• _BRIEF_: Swap "Locate an element on the screen" for "Find an element on the display" throughout the rows below, and reproduce every row otherwise unchanged.

+++ MATERIAL +++

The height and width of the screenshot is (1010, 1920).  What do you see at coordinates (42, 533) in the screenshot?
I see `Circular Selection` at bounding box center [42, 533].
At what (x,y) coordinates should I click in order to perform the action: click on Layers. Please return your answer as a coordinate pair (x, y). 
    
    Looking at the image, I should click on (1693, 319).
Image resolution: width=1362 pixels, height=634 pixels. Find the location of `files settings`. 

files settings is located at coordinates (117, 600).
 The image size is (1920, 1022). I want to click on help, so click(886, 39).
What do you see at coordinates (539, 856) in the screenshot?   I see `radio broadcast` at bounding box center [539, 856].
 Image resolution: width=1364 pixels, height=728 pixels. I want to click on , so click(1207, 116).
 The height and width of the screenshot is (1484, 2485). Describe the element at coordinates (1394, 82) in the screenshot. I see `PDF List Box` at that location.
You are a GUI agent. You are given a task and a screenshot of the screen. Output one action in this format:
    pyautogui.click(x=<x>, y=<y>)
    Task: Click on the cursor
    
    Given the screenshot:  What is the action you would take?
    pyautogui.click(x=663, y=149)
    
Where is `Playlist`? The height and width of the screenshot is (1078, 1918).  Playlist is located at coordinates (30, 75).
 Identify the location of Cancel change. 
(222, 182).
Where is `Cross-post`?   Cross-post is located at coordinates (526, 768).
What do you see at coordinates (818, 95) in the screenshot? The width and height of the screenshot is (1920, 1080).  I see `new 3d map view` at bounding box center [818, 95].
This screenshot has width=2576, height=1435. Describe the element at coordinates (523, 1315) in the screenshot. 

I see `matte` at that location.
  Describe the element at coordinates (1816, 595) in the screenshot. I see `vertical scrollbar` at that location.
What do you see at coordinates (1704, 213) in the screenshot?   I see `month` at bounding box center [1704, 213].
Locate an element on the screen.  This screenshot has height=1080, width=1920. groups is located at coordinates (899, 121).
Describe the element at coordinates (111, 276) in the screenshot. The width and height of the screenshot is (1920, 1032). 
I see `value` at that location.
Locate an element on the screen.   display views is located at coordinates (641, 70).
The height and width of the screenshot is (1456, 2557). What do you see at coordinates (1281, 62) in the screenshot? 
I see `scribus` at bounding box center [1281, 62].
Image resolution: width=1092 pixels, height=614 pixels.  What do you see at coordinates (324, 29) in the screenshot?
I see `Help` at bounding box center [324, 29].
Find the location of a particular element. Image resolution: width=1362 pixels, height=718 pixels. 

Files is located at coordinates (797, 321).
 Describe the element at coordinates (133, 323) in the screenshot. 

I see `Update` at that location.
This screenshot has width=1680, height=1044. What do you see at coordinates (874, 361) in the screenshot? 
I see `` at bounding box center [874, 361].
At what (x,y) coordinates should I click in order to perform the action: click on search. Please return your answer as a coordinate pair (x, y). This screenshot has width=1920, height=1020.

+++

• _RESULT_:
The height and width of the screenshot is (1010, 1920).  What do you see at coordinates (42, 533) in the screenshot?
I see `Circular Selection` at bounding box center [42, 533].
At what (x,y) coordinates should I click in order to perform the action: click on Layers. Please return your answer as a coordinate pair (x, y). 
    
    Looking at the image, I should click on (1693, 319).
Image resolution: width=1362 pixels, height=634 pixels. Find the location of `files settings`. 

files settings is located at coordinates (117, 600).
 The image size is (1920, 1022). I want to click on help, so click(886, 39).
What do you see at coordinates (539, 856) in the screenshot?   I see `radio broadcast` at bounding box center [539, 856].
 Image resolution: width=1364 pixels, height=728 pixels. I want to click on , so click(1207, 116).
 The height and width of the screenshot is (1484, 2485). Describe the element at coordinates (1394, 82) in the screenshot. I see `PDF List Box` at that location.
You are a GUI agent. You are given a task and a screenshot of the screen. Output one action in this format:
    pyautogui.click(x=<x>, y=<y>)
    Task: Click on the cursor
    
    Given the screenshot:  What is the action you would take?
    pyautogui.click(x=663, y=149)
    
Where is `Playlist`? The height and width of the screenshot is (1078, 1918).  Playlist is located at coordinates (30, 75).
 Identify the location of Cancel change. 
(222, 182).
Where is `Cross-post`?   Cross-post is located at coordinates (526, 768).
What do you see at coordinates (818, 95) in the screenshot? The width and height of the screenshot is (1920, 1080).  I see `new 3d map view` at bounding box center [818, 95].
This screenshot has width=2576, height=1435. Describe the element at coordinates (523, 1315) in the screenshot. 

I see `matte` at that location.
  Describe the element at coordinates (1816, 595) in the screenshot. I see `vertical scrollbar` at that location.
What do you see at coordinates (1704, 213) in the screenshot?   I see `month` at bounding box center [1704, 213].
Find an element on the display.  This screenshot has height=1080, width=1920. groups is located at coordinates (899, 121).
Describe the element at coordinates (111, 276) in the screenshot. The width and height of the screenshot is (1920, 1032). 
I see `value` at that location.
Find an element on the display.   display views is located at coordinates (641, 70).
The height and width of the screenshot is (1456, 2557). What do you see at coordinates (1281, 62) in the screenshot? 
I see `scribus` at bounding box center [1281, 62].
Image resolution: width=1092 pixels, height=614 pixels.  What do you see at coordinates (324, 29) in the screenshot?
I see `Help` at bounding box center [324, 29].
Find the location of a particular element. Image resolution: width=1362 pixels, height=718 pixels. 

Files is located at coordinates (797, 321).
 Describe the element at coordinates (133, 323) in the screenshot. 

I see `Update` at that location.
This screenshot has width=1680, height=1044. What do you see at coordinates (874, 361) in the screenshot? 
I see `` at bounding box center [874, 361].
At what (x,y) coordinates should I click in order to perform the action: click on search. Please return your answer as a coordinate pair (x, y). This screenshot has width=1920, height=1020.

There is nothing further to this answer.